PROVIDED TEXT -
Oluchi Chibuzor and Maduabuchi Ubani write on the recent decision by the federal government to grant four companies approval for maize importation
The recent decision by the federal government to grant four companies approval for maize importation has continued to attract mixed reactions.
While some farmers believe the new policy would help bridge the supply gap currently being experienced in the country, others have argued it is a sign of policy inconsistency in the country.
The Nigeria Customs Service (NCS) recently confirmed that four companies have been given the Central Bank of Nigeria’s (CBN) emergency approval to imports 262,000 tons of maize into Nigeria.
The companies are Wacot Limited, Chi farms Limited, Crown Flour Mills Limited and Premier Feeds Company Limited. This was disclosed in a memo with reference number: NCS/T&T/I&E/021/S.93/VOL on Thursday evening signed by the Deputy Comptroller General, T.M ISA and seen by Nairametrics.

RAW DATA -
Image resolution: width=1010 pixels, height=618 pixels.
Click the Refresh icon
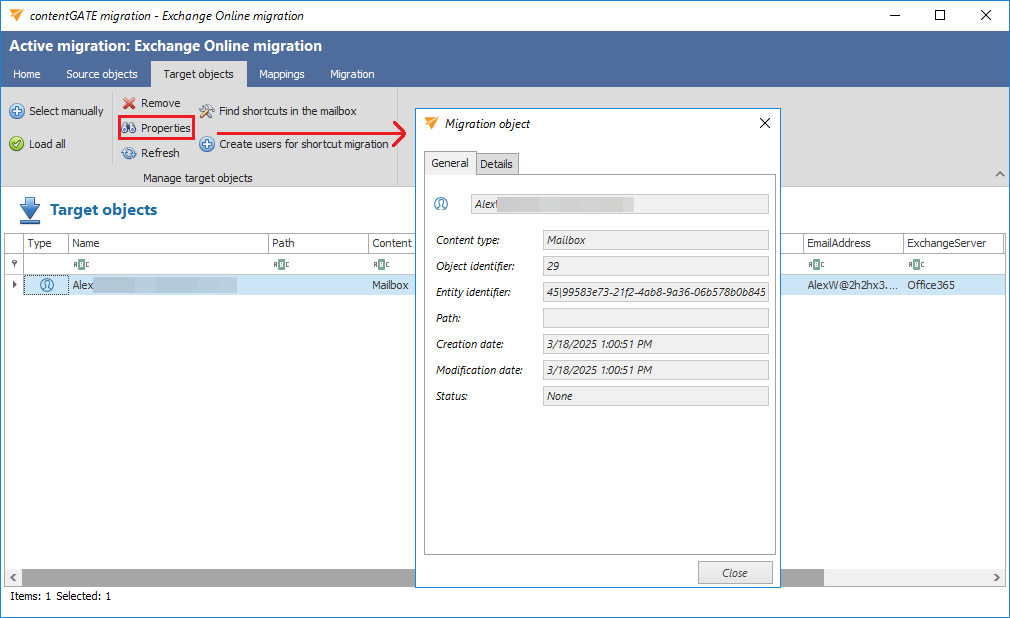click(129, 153)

WHAT THE TASK ASKS -
According to the maize importation article, how many tons of maize were the four companies approved to import into Nigeria?

REPLY -
262,000 tons